The Fed began lowering rates from their 23-year high in September 2024, implementing two additional cuts by the end of the year. However, in December, policymakers hinted at a more gradual pace of easing for 2025, highlighting ongoing inflation concerns.

Despite fears of a downturn, the US economy has remained robust in recent years. Worries about the jobs market may have been premature, reducing pressure on the Fed to cut rates.

ECB lowers rates

The European Central Bank (ECB) cut interest rates for the fifth time since June to 2.75% in a bid to boost the region’s flagging economy. Euro area inflation rose for a third consecutive month, climbing to 2.4% in December.

The region's economy contracted slightly at the end of 2024, weighed down by falling new business and employment. December’s decline was mainly due to a sharp drop in manufacturing output, although services activity showed signs of recovery.

Employment also weakened as firms reduced workforce capacity. Among the bloc's largest economies, Germany, France and Italy experienced declines in business activity, while Spain and Ireland enjoyed growth. Spain’s private sector posted its strongest expansion since March 2023.

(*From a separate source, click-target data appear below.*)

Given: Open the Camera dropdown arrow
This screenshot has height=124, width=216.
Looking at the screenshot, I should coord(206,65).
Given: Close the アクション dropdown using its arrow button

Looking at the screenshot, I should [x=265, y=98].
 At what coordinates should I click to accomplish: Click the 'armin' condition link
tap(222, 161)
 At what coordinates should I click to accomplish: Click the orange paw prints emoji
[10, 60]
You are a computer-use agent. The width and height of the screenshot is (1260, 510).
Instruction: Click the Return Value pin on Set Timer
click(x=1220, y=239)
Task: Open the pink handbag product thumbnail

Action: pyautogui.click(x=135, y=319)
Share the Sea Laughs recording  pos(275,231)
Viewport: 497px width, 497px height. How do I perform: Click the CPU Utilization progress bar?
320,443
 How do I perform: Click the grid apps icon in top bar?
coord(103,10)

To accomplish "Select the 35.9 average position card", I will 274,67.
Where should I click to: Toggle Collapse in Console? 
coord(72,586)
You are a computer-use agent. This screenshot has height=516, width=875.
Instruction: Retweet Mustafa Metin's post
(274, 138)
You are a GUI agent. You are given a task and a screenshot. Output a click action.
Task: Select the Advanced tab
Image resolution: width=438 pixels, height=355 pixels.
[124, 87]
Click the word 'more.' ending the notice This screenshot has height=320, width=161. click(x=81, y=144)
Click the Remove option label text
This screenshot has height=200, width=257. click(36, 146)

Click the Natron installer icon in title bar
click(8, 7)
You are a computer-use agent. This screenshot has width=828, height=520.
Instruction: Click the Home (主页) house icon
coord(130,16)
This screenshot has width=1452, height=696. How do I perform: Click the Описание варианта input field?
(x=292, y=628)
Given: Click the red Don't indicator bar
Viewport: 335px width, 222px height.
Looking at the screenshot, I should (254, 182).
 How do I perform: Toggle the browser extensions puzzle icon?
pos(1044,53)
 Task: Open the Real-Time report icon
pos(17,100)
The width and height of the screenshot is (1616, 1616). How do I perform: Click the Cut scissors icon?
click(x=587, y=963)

Europe’s largest economies face weak growth and political challenges. Germany, the EU’s largest economy, has avoided a technical recession, with its economy fluctuating between growth and contraction over the past two years. The government collapsed after disagreements within the three-party coalition over economic policies. France is also experiencing political instability, with centrist Prime Minister François Bayrou heading the country’s fourth government in a year.

China tariff fears

Fears of increased US tariffs and weak domestic demand have weighed on China’s economy. The yuan fell to a 16-month low against the dollar in January, while mainland bond yields and stocks also declined. The prospect of further tariffs has heightened concerns about the Chinese economy, which has struggled despite the unveiling of new stimulus measures last year. According to President Xi Jinping, China’s economy is on course to expand by 5% in 2025.

Consumer price inflation slowed to just 0.1% in December, raising deflation concerns as Beijing’s efforts to revive consumption struggled to gain traction. But exports offered a bright spot, climbing 10.7% year-on-year in December to reach a record high. Imports, which were widely expected to fall, also rose 1%, marking the strongest performance since July 2024.

The world's second-largest economy has struggled in recent years following the pandemic. Beijing has faced challenges in lifting confidence amid a four-year property slump, periods of deflation and high youth unemployment.